Хотя нет, я ошибся. На одной он все-таки не улыбался. И я подарю целых двести рублей тому, кто первым угадает, на какой именно. Готовы? Тогда поехали.
Итак, дама в красном платье, я вижу, вы первая подняли руку. Ваша версия?
– В доме восковых фигур.
Нет, это неправильно. Следующий! (Водит рукой по залу в поисках поднятой руки.) Ага, толстяк-чинуша с бородавкой на носу. Кажется, мы с вами уже где-то встречались (кокетливо улыбается). Называйте ваш ответ.
– В луна-парке.
Ах, какая хорошая версия, но, к сожалению, она неверная. Следующий! (Снова водит рукой, но гости в задумчивости потирают затылки.) Ну что же вы, что же! Неужели никто не скажет правильный ответ? Он же такой очевидный!
(Тут чья-то рука неуверенно тянется в воздух.)
Я вижу вас, ваш ответ?
– С отцом, – бормочет голос.
Что? Повторите, пожалуйста.
– Я говорю: с отцом.
И это правильный ответ!
Да, Мика не улыбался на одной-единственной фотографии – со своим отцом.
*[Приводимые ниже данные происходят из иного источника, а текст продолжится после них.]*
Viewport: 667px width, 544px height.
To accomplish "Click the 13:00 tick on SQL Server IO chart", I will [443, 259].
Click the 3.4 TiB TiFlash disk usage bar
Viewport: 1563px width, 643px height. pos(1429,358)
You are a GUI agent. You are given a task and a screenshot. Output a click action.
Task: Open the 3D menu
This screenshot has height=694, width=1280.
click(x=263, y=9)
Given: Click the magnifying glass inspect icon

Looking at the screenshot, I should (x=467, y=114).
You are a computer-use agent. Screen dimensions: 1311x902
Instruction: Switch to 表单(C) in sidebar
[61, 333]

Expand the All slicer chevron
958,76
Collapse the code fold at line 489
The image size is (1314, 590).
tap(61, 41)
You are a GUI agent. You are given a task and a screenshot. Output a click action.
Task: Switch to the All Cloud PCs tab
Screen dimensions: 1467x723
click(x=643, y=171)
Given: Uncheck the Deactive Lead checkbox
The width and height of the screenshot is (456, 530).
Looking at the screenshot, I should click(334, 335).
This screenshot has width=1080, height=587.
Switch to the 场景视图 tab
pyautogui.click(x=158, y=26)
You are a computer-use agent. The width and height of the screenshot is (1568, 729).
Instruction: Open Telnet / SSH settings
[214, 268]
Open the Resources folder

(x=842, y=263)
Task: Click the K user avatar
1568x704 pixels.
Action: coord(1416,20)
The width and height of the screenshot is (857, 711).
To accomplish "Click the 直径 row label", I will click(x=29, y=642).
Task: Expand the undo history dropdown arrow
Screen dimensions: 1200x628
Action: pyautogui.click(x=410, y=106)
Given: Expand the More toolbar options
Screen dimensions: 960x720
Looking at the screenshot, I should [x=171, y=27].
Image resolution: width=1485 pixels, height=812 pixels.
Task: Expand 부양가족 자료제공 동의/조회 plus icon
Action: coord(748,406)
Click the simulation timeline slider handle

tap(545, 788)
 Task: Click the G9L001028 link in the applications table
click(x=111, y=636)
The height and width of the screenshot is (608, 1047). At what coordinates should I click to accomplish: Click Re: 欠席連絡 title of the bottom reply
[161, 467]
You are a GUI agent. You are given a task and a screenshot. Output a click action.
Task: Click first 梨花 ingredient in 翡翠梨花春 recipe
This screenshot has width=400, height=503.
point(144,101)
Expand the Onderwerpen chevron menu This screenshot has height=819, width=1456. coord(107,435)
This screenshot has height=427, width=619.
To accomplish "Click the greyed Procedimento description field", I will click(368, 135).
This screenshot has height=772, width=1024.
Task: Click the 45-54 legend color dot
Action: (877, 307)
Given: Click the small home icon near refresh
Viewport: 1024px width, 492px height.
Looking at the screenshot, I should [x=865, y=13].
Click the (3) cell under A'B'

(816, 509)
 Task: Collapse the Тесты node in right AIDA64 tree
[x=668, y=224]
Оба они (Мика – по-детски, а отец – по-немецки) были пузатенькие и позировали напротив древней церквушки. День, судя по их покрасневшим лицам, выдался насыщенным всякого рода экскурсиями. Съездить туда, забраться сюда, сфотографироваться здесь и умереть вот под этим замечательным историческим камнем. Наверняка за кадром мельтешила еще и мама, подгоняя «мальчиков» быть повеселее. Поэтому так и вышло, что отец и сын стояли рядом, словно русский и немецкий солдат в Великую Отечественную, которых сфотографировали для некой фантастической газетенки. Чувствовалось, как один хочет убить другого. И это не потому, что у меня у самого отношения с отцом складывались всегда нескладно, а потому что я действительно ощущал их ненависть друг к другу. Мика ненавидел отца, а отец ненавидел Мику. По крайней мере, на этой фотографии. Не знаю, как там у них в жизни, любовь или вечная вражда, но я увидел лишь то, что увидел. Может, когда-нибудь и спрошу у Мики насчет его настоящих чувств, ну а пока есть проблемы и поважнее, тем более мы уже поднялись в мансарду. Настало время серьезно поговорить.
– Альберт, садись на стул. Я сейчас зашторю окна и тоже к тебе присяду.
– Зачем? Оставь так.
– Думаешь?
– Ну да. Чего в темноте-то хорониться?
– Ладно.
Мика отошел от двух широких окон, разделенных угловой перегородкой, как разделяются носом глаза у человека, и мы уселись на стулья перед круглым столиком. Мансарда, стоит отметить, полностью отличалась от гостиной первого этажа. Если гостиную проектировала шайка пьяных охотников-монархистов, то здесь явно поработала женская рука, причем очень чуткая и внимательная к мелочам. Было заметно, например, что окна специально расположили так, чтобы свет проникал сюда почти круглосуточно (днем – солнечный, ночью – лунный), а диванчик из серой ткани приткнули именно к той стене, куда этот свет как раз-таки не дотягивался. Даже стулья, обычные шведские стулья из светлого пластика, на которых мы только что устроились, излучали едва уловимое тепло – тепло вещей, обретших свое единственно правильное место в нашем мире. Я уже и не говорю о всяких милых, тихонько тикающих часиках, книжных полках с яркими корешками и бамбуковых салфетках на столе. О них нужно писать отдельный том.